Знаменитый и теперь уже мне также известный (:-) датский критик Георг Брандес, анализируя в своей шекспировской биографии «Гамлета», отмечает присутствие в великой трагедии контраста между средневековой фабулой из источников, основанной на идее необходимости возмездия, и ренессансным характером главного героя. «Принц эпохи Возрождения, прошедший курс заграничного университета и имеющий склонность к философскому мышлению, молодой человек, пишущий стихи, занимающийся музыкой и декламацией, фехтованием и драматургией, и как драматург являющийся даже мастером, — в то же время занят мыслью о личном совершении кровавой мести. Местами в драме открывается как бы пропасть между оболочкой действия и его ядром». (С)
Но тут же критик отмечает, что этот контраст в пьесе использован к лучшему для нее: «Но со своим гениальным взором Шекспир сумел, впрочем, воспользоваться этим диссонансом и даже извлечь из него выгоду. Его Гамлет верит в привидение и — сомневается. Он внимает призыву к мщению и медлит исполнить его. Большая доля глубокой оригинальности как этого образа, так и драмы почти сама собою вызывается этим раздвоением между средневековым характером фабулы и принадлежащей к эпохе Ренессанса натурой героя, — натурой столь глубокой и многосторонней, что она носит до некоторой степени отпечаток современности». (C)
Что здесь, на мой взгляд, интересно: читатель и зритель мог бы не заметить этого диссонанса эпох, отраженного в пьесе, если бы критик не обратил на него внимания. И, наверное, часто не замечает. Обычно, сначала — знакомство с пьесой, а потом уж с источниками ее сюжета; знакомство с источниками может и вообще не наступить. Затем, пьесу, как хорошо известно, часто ставят в костюмах разных эпох и народов, приближают к эпохе времени постановки, — за счет этого ощущение присутствия в тексте более, чем одной эпохи, стирается. Кроме того, если ставят в исторических костюмах, а читает или смотрит не специалист-историк, для которого черты, характерные для эпохи, всегда имеют и будут иметь значение, — в глазах зрителей-неисториков прошлое, в особенности давнее, имеет свойство сжиматься, и они об этой разнице между чертами эпох, вероятно, просто не задумаются.

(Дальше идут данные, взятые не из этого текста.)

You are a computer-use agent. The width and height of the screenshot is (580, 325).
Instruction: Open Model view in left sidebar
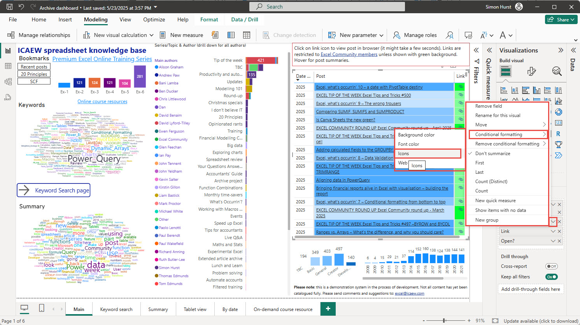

Но с чем здесь, на мой взгляд, по той же причине распространенного характера зрителя имеет смысл поспорить: с оправданностью такого исторического подхода применительно именно к этой пьесе. Обязанность кровной мести можно заменить необходимостью возмездия (это не совсем одно и тоже. Возмездие совершает необязательно кровный мститель — просто здесь сюжет таков, что возмездие должен совершить он. И далее могут следовать длительные юридические и философские размышления о соотношении этих понятий). Сознание необходимости возмездия за зло, пока что остающееся безнаказанным, считающееся оправданным или хотя бы достаточно сильным, чтоб так его и оставить, может быть свойственно человеку независимо от эпохи. Оно, наверное, вообще может зависеть от особенностей личности. (И иногда может требоваться объяснить этой личности, когда лучше возмездие — и в какой форме, а когда — прощение).
Если исторический подход, когда он нужен, применяется и применяется квалифицированно — нельзя отрицать пользы от него. Но, наверное, когда исторического подхода избегают — хотя он возможен, нужен — это характеризует тех, кто его избегает, то есть зрителей и читателей пьесы. Это служит еще одним объяснением, почему пьеса считается всегда современной.